His voice turned cold. "And what makes it so damned special? Is that where you meet some other lover? Is that your trysting place, Queen Liza?"
"Stay out of the grotto. Understand? It was my husband's favorite place. It was the last place we…Conar was…" She pointed a finger at him. "Just stay out of it!" She turned to go, but his steel-tipped voice stopped her.
"I haven't told you why I wanted to see you in the grotto. Have you no curiosity?"
Breathless from anger, her hands trembled at her sides. A nagging ache in her back made her want to sit, to lie down, but she felt she would be at a disadvantage if she showed him one ounce of weakness.
"I will keep my hell-spawned bargain with you," she told him through clenched teeth, "because it was the only way I could get back my child. But I will not endanger my health or the health of my unborn babe so you can satisfy whatever insidious vengeance you crave!" She glared at him through the darkness. "Once the child is born, I will come to you, but it will not be the grotto!"
He made a rude sound. "You think I wanted to bed you this night?"
"You came into my bedroom—"
"To remind you to make good on your part of the bargain." He swung his feet from the desk and sat forward. "I
will
have you, Lady Liza, make no mistake, but it will be without the accompaniment of that brat you waddle around with!"

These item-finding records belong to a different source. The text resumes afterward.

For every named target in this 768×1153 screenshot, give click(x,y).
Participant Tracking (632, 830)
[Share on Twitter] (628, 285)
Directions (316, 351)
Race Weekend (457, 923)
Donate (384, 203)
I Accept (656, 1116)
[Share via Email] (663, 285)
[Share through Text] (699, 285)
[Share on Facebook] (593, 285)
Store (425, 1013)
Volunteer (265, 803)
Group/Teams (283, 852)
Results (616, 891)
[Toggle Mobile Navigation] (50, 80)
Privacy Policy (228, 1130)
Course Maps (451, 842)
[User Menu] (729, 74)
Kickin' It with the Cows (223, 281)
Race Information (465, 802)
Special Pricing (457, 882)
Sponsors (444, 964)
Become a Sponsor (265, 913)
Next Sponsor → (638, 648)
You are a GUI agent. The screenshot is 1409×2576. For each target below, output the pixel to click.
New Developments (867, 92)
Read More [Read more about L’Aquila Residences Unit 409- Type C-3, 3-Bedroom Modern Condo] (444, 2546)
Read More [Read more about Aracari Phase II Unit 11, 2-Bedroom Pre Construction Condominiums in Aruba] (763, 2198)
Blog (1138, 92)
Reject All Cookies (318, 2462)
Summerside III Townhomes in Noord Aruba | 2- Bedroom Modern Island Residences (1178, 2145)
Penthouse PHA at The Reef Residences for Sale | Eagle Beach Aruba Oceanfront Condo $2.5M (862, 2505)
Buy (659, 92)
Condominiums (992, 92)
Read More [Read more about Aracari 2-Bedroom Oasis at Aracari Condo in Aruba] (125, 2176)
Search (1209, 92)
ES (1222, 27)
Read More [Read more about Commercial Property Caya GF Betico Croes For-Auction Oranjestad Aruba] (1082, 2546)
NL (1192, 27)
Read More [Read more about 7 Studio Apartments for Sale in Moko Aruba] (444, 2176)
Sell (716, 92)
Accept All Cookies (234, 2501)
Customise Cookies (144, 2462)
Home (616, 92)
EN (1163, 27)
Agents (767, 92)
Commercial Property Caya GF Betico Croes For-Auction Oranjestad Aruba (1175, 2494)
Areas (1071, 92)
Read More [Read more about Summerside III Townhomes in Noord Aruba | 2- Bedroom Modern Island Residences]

"You need to insult me, don't you? Does taking your petty revenge out on me satisfy whatever imagined slight you think you have experienced?"
"Imagined?" he shouted, standing up so fast the chair tumbled and crashed into the floor. " 'Twas no
imagined
slight, bitch! What you and your husband have done to me is real enough! I have the scars to prove it!"
Liza took a step backward from the intense hatred in his voice. "Whatever it was we have done to you could not have been so bad that you would require me to lower myself to fornicate with you!"
"That's an adequate description of what it will be, too! Fornication." His voice filled with spite. "But 'fucking' is a much better word for it!"
Aching so badly, she held a hand to the small of her back. "You are a crude, uncivilized man. You gave me no choice—it was either agree or never see my son again. What choice was that?"
"More choice than I was given!"
"What have I done to you?" She was hurting so much her eyes watered. Her legs were threatening to go out from under her. "I have never met you!"
He stepped from behind the desk, but when his hands went to his face and he halted, Liza realized he wore no mask. She wanted to see his face, ascertain if she knew him, but her pain was coming in waves along the small of her back. She realized with horror that she was going into labor.
"I wish to the gods you had never met me, you whoring bitch! I wish I had never laid eyes on you!"
He picked up the glass and hurled it across the room. It sailed past her and shattered against a bookshelf. Liza jumped. Her belly cramped. She bent over, clutching herself as the pain shot through her. "Wait—please—wait."
* * *
Conar headed for the door that led to the garden. His angry strides took him past the sideboard, where he snatched up a brandy bottle. He slammed the door behind him as he left the room, shutting out Liza's pleas for him to stop. He took the flagstone pathway to the seagate and yanked open the wrought iron doors, heedless of who heard the noise or came to investigate, and tripped down the spiraling staircase to the beach. Nothing mattered now except making his way to the dungeon where Roget and Bent were sleeping. He needed his bed, and he desperately needed the bottle clutched in his shaking hand.
He made a vow—he would spend no more nights in the damp rooms of the keep's dungeon. Tomorrow, he would have a room in the keep's sleeping wing, and there was nothing anyone could do to stop him!